OVER the past few weeks, I have been on the doorstep with candidates for the European Parliament and for the local council, where elections are due to be held.

If I said that the prospect of voting on June 10 had set North West Hampshire alight in anticipation, I would be overstating the case.

People, as ever, have been courteous on the doorstep, but coy about whether, and how, they might vote.

To avoid antagonising the younger voter, we finished canvassing last Friday, well before the last episode of Friends was transmitted.

One evening earlier in the campaign, we canvassed Ecchinswell.
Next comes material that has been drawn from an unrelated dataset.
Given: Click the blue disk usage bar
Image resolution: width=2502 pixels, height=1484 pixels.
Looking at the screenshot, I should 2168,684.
Although a small village, it is exceptionally long, starting, it would appear, just to the north of Overton and ending just to the south of Newbury.

One resident thought we were voting on joining the Euro; another on whether we should adopt the new EU constitution; and a third, seeing an MP on the doorstep, assumed the Prime Minister had called a snap General Election.
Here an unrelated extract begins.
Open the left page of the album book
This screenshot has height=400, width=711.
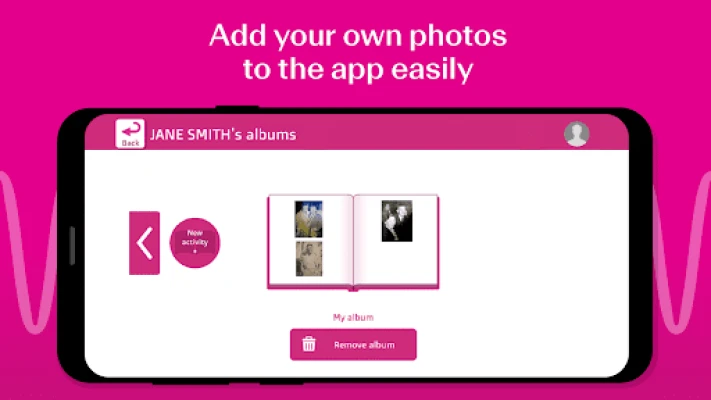311,241
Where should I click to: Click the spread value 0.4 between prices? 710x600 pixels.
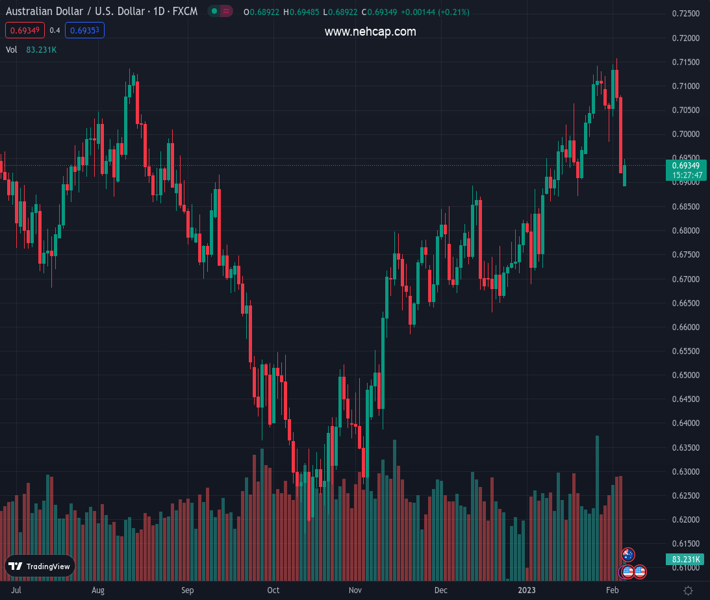coord(55,30)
The situation in Iraq, serious issue though it is, was not raised at all.

The convergence of the political parties somewhere near the centre of the political spectrum, and the removal of the large ideological mountains of the '70s and '80s - nationalisation, CND, trade union power - has left the landscape somewhat flat and people disoriented. "What difference will it make?" was a common reaction.

After canvassing in Ecchinswell and walking many miles, we were spotted in the Royal Oak by the husband of a The Daily Telegraph columnist.
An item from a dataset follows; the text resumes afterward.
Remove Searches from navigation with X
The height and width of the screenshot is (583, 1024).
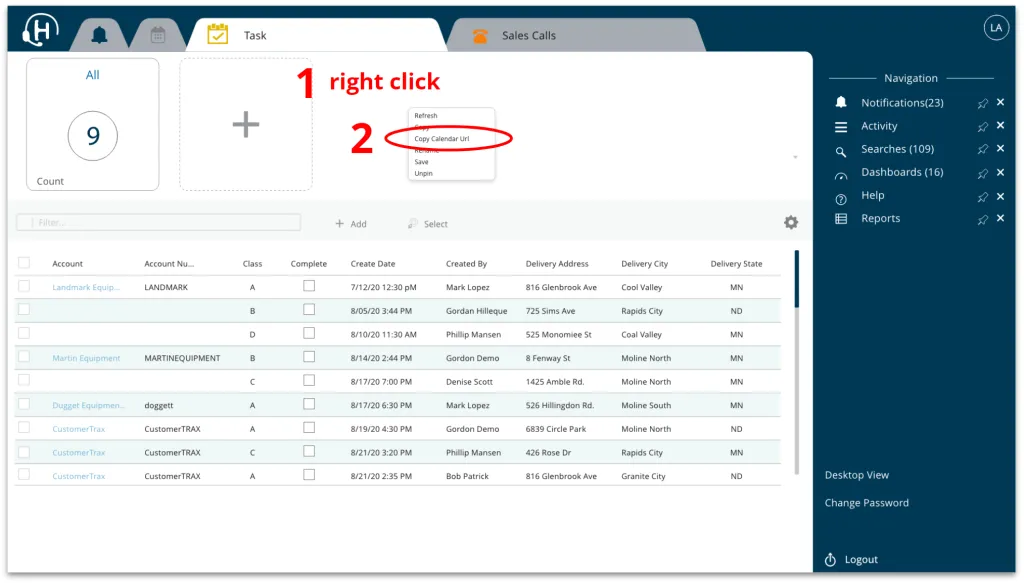click(x=1000, y=149)
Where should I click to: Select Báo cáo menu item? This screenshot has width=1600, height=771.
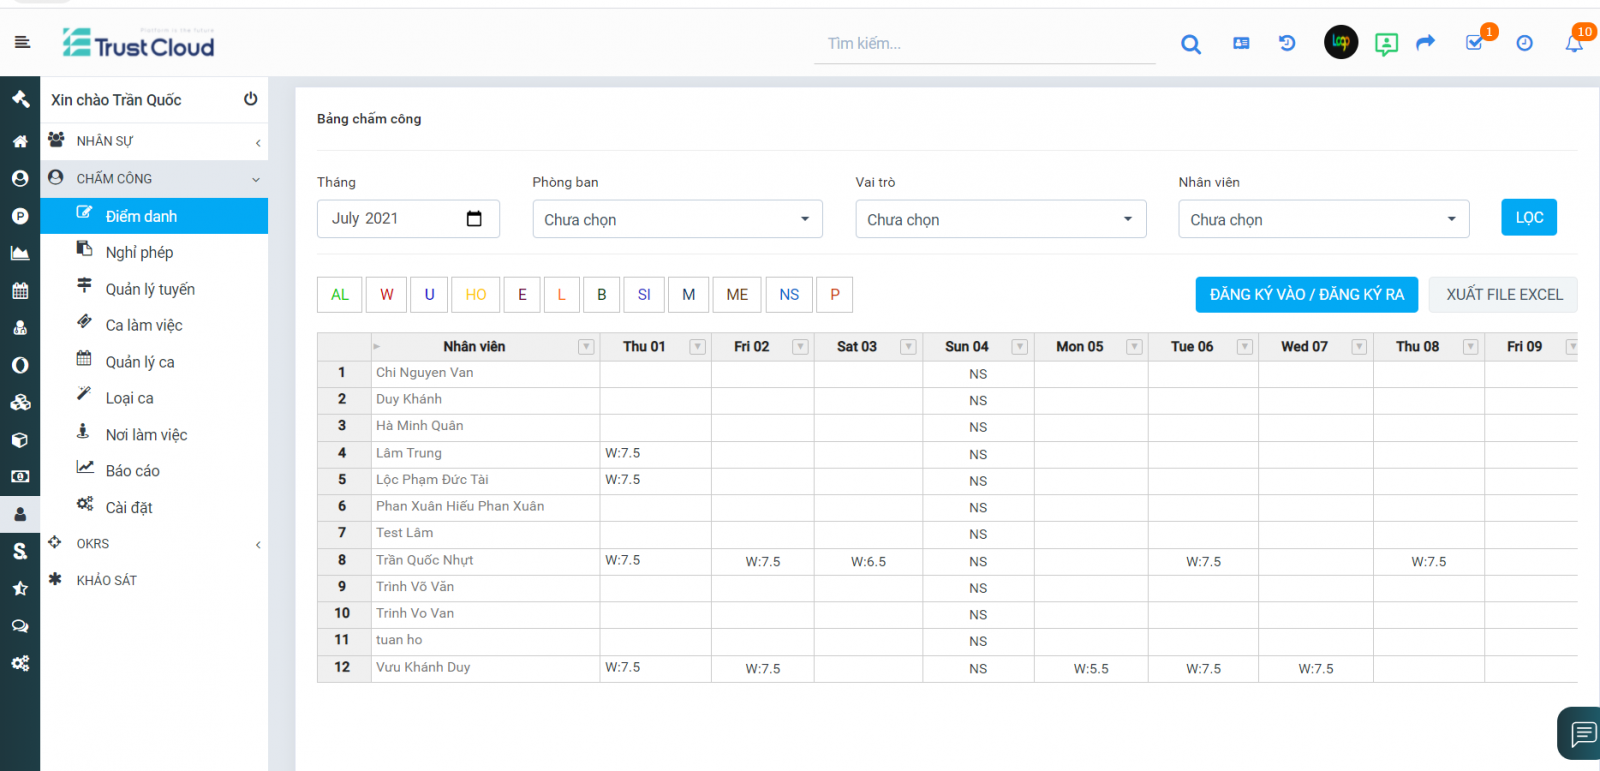132,471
Tall men in suits discomfited by the low ceiling, she reported, had taken over the pub, and given the regulars a fresh topic of conversation.

Politicians normally welcome comments such as this in the press, particularly in the Telegraph - the house journal of my Party. But, the press can be uncomplimentary.

When Secretary of State for Transport in the 1990s, I visited a major civil engineering project in the East Midlands when it was under construction - namely the Southern Derby Relief Road.

I was shown into a contractor's hut, on the walls of which were many scantily clad ladies, ostensibly enabling the men to know what month it was.

Also on the wall, visually less appealing, was a large-scale map of the road showing it cutting through a number of villages.

To find out exactly where I was, I pointed at the map and asked where Derby was in relation to it.

The headline of the local paper the next day was "'Where is Derby?' asks Transport Secretary".